**WHAT TO DO**
Repeat the entries from the line with "Click the blurred JQL project value" to the line with "will tap(297, 179).", swapping "blurred" for "hidden" and leaving everything else the same.

**TASK MATERIAL**
################

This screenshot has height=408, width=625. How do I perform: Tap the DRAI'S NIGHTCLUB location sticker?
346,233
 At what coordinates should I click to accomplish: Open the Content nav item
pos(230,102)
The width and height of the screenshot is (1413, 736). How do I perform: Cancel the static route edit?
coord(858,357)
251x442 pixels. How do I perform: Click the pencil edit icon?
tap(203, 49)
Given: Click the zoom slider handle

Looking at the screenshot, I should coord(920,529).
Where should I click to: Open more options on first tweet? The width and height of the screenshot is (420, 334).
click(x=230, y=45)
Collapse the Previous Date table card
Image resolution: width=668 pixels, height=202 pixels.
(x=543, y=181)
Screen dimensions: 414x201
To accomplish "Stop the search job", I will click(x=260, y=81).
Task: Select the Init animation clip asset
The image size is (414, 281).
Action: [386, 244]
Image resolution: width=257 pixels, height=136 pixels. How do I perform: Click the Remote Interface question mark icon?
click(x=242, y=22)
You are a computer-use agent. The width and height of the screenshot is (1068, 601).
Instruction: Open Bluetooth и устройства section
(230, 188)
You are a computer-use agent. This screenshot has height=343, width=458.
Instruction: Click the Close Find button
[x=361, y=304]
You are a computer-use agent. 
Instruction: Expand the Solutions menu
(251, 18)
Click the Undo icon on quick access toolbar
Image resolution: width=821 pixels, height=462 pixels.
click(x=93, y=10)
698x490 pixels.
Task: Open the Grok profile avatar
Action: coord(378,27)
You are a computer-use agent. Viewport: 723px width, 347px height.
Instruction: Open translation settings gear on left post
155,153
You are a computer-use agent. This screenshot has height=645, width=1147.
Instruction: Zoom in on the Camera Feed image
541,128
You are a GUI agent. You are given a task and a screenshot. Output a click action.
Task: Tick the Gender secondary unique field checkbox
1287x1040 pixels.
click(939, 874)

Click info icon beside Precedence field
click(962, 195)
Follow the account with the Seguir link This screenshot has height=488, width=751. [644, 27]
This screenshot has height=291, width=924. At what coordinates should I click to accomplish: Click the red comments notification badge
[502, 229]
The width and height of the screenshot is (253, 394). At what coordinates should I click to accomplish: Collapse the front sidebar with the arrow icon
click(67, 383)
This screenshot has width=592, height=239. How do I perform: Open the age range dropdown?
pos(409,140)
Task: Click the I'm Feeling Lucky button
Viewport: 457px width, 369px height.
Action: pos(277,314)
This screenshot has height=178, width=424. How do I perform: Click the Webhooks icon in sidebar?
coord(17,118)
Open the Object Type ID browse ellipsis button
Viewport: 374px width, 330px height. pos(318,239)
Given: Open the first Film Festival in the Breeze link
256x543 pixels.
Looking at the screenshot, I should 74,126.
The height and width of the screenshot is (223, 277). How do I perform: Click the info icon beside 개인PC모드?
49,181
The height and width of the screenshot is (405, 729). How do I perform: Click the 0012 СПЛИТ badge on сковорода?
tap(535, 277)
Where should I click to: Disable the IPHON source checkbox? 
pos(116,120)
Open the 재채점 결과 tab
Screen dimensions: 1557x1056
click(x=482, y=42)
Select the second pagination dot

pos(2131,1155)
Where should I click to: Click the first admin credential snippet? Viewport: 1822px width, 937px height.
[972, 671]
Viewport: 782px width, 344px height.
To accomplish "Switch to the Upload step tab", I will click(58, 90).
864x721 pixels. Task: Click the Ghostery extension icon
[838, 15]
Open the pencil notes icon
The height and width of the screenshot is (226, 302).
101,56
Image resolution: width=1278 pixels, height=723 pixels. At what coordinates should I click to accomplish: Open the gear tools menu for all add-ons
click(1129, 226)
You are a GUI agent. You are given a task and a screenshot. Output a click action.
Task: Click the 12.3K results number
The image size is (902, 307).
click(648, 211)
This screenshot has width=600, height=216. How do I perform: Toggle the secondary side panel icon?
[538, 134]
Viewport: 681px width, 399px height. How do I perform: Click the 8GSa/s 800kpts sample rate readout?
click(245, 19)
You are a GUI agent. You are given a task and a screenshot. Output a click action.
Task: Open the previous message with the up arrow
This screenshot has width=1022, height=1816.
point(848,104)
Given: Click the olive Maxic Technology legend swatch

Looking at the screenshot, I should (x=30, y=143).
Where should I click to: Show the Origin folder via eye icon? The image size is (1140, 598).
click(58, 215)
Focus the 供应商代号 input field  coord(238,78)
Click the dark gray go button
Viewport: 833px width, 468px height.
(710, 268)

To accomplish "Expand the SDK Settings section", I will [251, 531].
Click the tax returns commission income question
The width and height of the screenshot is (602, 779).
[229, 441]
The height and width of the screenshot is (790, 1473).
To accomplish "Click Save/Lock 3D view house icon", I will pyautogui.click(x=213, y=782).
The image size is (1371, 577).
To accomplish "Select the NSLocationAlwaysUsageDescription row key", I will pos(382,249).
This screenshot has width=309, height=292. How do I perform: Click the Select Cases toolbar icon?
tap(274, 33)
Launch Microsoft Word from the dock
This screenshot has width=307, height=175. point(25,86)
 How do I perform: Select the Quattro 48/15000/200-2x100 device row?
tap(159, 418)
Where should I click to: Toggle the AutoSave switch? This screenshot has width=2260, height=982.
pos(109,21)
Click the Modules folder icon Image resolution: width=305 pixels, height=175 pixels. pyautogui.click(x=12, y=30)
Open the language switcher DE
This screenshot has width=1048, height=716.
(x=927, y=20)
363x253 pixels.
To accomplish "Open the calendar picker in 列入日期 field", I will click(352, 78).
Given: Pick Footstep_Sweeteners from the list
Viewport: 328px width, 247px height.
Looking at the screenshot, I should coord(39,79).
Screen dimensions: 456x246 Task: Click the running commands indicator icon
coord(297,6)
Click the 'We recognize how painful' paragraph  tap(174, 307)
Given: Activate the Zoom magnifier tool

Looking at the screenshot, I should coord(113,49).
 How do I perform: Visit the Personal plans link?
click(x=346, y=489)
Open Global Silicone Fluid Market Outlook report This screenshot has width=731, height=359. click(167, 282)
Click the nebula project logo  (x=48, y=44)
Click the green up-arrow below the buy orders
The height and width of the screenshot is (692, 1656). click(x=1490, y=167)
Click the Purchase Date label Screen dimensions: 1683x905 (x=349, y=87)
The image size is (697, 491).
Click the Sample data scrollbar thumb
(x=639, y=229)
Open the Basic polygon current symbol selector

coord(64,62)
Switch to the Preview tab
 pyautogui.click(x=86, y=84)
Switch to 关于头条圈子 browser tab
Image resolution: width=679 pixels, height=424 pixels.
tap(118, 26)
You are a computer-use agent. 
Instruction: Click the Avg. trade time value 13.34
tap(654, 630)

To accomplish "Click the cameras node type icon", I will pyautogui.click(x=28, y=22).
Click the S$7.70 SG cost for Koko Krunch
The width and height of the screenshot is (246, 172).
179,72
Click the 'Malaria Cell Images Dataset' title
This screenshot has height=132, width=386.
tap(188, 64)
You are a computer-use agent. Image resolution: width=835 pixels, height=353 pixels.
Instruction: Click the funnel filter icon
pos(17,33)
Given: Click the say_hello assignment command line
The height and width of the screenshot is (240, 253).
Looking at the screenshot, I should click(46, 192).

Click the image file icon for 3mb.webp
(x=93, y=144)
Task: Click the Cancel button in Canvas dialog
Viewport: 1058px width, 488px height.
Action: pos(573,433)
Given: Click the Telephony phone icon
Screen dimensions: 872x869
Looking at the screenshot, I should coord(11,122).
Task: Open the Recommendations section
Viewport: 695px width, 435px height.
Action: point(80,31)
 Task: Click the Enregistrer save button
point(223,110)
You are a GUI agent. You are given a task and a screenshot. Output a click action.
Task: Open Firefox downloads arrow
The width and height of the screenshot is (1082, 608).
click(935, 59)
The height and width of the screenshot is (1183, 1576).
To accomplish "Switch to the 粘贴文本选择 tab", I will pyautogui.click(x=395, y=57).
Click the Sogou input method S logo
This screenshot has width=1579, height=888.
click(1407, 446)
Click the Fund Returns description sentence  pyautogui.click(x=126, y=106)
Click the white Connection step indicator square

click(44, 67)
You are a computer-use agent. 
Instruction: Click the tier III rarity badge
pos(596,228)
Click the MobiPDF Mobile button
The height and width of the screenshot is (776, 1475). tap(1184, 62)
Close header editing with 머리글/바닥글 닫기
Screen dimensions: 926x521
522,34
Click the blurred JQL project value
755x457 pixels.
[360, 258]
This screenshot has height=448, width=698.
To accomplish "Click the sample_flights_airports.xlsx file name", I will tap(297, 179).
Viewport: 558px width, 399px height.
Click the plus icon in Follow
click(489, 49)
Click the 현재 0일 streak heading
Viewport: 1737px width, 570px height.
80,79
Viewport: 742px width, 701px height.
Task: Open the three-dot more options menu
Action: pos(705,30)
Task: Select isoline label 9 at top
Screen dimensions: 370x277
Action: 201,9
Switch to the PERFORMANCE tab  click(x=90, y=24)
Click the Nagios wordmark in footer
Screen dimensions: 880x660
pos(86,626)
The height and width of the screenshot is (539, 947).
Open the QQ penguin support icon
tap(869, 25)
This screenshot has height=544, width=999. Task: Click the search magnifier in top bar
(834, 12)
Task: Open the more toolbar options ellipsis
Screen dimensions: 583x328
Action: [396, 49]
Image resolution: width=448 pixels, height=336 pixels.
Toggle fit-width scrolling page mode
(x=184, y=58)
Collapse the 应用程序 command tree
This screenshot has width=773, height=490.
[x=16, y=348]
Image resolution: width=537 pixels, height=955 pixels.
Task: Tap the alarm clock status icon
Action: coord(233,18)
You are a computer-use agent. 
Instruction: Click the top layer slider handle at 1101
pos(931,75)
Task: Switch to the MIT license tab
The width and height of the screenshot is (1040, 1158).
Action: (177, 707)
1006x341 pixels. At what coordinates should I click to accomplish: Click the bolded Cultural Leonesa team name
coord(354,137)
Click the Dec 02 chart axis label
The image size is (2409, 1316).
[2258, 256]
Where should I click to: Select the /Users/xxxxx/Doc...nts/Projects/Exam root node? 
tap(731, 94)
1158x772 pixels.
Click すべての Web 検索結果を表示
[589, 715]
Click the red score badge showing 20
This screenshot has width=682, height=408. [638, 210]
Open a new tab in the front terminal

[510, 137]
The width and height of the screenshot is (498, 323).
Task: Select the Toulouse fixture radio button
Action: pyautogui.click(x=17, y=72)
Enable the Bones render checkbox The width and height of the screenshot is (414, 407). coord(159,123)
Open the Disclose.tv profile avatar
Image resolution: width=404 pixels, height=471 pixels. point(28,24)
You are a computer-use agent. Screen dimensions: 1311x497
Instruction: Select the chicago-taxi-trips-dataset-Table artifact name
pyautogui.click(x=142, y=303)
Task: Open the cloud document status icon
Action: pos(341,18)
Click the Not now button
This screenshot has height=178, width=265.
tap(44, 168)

################

**FINAL RESULT**
Click the hidden JQL project value
755x457 pixels.
[360, 258]
This screenshot has height=448, width=698.
To accomplish "Click the sample_flights_airports.xlsx file name", I will tap(297, 179).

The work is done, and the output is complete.